Teach healthy eating habits

With new eating trends emerging almost every day, it is easy for your child to get influenced by his friends and the people around him. Teach your child to eat healthy from the beginning and to not pay attention to what others say about his body. Don’t encourage dieting or not eating well under any circumstance, as this can negatively affect your child. Feed your child plenty of greens and veggies and teach him about the food pyramid. Get your child into the habit of eating enough protein, dry fruits, fruits and healthy fats. You can cut up some apples, carrots or cheese and serve them as healthy snacks instead of the junk food that is so readily available.

Help your child to develop problem-solving skills

Children love it when they get whatever they ask for without any hindrance from parents. And as a parent it can get exhausting to try and negotiate with a stubborn child so it is easier to just give in. However, by doing this you are really not benefitting your child in the long run. You cannot keep giving in to your child’s whims and fancies simply because he throws a tantrum or makes a scene. Teach your child to communicate his wants and needs appropriately, and have healthy discussions about your reasons for saying ‘no’ to him.

Don’t expect your child to blindly follow your orders because that doesn’t do them any good either. Instead, create a space where your child can openly talk to you and have a discussion where both sides explain their stance. Try to help your child to understand your reasons while actively listening to him/her as well. Teaching your child to put forth logical and productive arguments will help him to learn how to negotiate. Sitting down with your child and brainstorming some possible solutions where both sides can come to a compromise and still be satisfied is key.

Pay attention to whether your child’s peer group values academics

There is a wise saying that goes “Bad company ruins good character” and this is extremely true.
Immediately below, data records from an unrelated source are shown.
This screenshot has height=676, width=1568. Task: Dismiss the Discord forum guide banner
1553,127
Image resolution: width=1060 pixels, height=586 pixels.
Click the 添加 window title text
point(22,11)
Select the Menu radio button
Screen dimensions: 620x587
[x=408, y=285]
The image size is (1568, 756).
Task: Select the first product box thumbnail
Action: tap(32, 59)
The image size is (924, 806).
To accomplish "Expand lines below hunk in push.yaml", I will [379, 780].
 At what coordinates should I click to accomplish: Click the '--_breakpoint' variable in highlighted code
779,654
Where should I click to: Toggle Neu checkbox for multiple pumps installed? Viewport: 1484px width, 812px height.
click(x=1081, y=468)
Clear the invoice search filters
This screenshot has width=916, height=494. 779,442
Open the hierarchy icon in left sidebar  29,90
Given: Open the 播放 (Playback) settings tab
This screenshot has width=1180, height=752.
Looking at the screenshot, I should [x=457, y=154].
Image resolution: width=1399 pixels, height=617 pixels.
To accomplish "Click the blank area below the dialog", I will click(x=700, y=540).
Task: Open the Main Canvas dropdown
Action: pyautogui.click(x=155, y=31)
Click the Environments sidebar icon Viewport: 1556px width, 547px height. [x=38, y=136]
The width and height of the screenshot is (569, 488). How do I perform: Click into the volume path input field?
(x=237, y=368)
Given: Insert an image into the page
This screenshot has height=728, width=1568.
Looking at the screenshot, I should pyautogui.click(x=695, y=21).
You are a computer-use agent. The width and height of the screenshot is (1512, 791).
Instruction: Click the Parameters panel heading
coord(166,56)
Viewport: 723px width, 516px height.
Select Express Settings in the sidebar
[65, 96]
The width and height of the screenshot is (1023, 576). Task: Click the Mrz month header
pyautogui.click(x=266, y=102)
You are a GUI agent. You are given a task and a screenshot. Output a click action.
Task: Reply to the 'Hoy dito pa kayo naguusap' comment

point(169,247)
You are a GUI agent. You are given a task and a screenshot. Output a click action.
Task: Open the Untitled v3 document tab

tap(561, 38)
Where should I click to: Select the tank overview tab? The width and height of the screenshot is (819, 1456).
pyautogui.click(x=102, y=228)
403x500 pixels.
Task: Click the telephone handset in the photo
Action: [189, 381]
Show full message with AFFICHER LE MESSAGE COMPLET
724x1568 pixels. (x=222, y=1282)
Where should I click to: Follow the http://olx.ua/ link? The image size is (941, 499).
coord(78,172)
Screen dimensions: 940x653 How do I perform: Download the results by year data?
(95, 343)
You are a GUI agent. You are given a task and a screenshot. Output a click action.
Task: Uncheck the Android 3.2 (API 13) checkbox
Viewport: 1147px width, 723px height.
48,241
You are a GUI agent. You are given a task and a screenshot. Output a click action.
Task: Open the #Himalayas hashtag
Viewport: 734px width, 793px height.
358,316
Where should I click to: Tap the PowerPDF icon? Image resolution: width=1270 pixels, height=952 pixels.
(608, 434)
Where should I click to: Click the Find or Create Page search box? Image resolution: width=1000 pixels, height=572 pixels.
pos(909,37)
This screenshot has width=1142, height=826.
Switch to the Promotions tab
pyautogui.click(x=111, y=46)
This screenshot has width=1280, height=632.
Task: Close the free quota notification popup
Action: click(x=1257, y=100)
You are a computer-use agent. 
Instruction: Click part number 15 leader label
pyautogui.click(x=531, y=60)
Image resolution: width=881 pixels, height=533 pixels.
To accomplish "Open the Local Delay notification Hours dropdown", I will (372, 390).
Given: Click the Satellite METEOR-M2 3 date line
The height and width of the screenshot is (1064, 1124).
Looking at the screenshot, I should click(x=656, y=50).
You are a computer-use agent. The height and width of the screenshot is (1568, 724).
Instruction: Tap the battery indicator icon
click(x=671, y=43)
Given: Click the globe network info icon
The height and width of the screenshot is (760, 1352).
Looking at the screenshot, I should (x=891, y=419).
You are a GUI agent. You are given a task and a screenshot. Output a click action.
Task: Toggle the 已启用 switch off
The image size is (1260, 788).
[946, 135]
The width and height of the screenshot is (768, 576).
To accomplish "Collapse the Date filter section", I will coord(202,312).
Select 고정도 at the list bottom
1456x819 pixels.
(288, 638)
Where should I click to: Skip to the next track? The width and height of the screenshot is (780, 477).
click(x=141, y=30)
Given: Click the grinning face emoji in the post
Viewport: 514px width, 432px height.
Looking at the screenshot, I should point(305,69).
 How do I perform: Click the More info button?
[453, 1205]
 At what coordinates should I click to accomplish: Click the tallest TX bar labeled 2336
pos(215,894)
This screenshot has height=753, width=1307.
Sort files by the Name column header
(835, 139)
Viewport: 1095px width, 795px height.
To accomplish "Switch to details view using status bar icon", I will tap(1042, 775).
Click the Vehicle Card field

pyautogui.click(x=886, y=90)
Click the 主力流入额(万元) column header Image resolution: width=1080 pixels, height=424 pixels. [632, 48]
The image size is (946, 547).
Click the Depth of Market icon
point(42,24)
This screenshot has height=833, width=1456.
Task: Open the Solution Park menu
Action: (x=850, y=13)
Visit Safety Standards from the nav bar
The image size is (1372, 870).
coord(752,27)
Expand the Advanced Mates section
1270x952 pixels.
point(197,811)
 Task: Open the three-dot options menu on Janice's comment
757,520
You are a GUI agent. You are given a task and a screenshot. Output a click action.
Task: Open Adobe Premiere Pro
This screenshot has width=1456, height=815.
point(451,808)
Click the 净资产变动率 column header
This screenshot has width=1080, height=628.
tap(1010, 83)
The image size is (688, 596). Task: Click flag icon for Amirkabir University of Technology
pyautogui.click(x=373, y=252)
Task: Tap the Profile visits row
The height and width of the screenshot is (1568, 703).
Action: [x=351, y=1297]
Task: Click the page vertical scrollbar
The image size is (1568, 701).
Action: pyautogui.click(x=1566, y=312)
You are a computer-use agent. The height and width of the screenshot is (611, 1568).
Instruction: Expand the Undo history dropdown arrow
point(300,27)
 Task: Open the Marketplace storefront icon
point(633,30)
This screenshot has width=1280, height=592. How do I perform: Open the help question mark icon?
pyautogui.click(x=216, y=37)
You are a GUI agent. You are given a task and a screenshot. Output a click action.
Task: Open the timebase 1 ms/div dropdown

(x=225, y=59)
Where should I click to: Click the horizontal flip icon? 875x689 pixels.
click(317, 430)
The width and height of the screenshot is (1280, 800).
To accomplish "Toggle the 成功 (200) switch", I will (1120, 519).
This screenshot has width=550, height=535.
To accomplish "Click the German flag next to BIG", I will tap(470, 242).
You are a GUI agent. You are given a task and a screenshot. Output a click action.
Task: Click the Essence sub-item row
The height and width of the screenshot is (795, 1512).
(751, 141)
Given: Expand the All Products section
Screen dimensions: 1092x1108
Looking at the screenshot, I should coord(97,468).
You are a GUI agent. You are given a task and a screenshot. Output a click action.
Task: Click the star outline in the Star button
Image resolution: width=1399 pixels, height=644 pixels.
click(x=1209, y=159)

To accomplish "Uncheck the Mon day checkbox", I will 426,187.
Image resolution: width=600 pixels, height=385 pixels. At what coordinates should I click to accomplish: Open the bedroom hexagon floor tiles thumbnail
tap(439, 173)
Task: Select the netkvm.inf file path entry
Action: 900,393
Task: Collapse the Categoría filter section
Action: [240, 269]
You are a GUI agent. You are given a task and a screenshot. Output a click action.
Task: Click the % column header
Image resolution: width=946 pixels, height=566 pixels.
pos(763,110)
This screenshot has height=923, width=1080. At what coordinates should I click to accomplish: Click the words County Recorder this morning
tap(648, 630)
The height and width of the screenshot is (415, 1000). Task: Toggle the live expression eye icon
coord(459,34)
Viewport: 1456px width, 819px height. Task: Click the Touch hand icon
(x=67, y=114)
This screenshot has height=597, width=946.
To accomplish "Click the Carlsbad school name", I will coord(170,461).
As your child interacts with her friends in school, there is no denying that she will get influenced to think, talk and act like them. If your child’s friends value their education and academics and actively strive to do well, your child will be motivated to do so herself so as to not feel left out from the group. However, being around friends and peer groups who are only focused on mischief and playing around will pull your child in that direction even if she is a very good student. You need to make sure that your child is interacting with peers who value learning so that she is encouraged to do academically well.

Have family meetings

Family meetings are a great time for the whole family to come together and discuss each other’s achievements, goals, failures, schedules as well as any grievances. It is a good practice that helps your kids know that they are valued, loved and cared for. Create a free space where your child is comfortable sharing whatever is on his mind without fear of judgement or being ridiculed. Make some ground rules where one person speaks at a time, and no one interrupts the person talking. If you already have regular family meetings at your house, then continue doing it and if you have never had a family meeting, consider starting the practice the next opportunity you get.

Stay connected and be available

This is probably the most important tip we could give you. Try to stay as connected with your child as possible. As your child continues to grow and your schedules take independent turns, you might not get as much time with each other as before. Make the effort to spend more time with your child and just hang out whenever you can. Be available and show your child that you will always be there for her no matter what. Make sure your child knows that she can come and speak to you about anything that bothers her.

As a parent, being available and making the extra effort to stay connected with your kids is the best thing you can do to not gradually lose them as they grow up.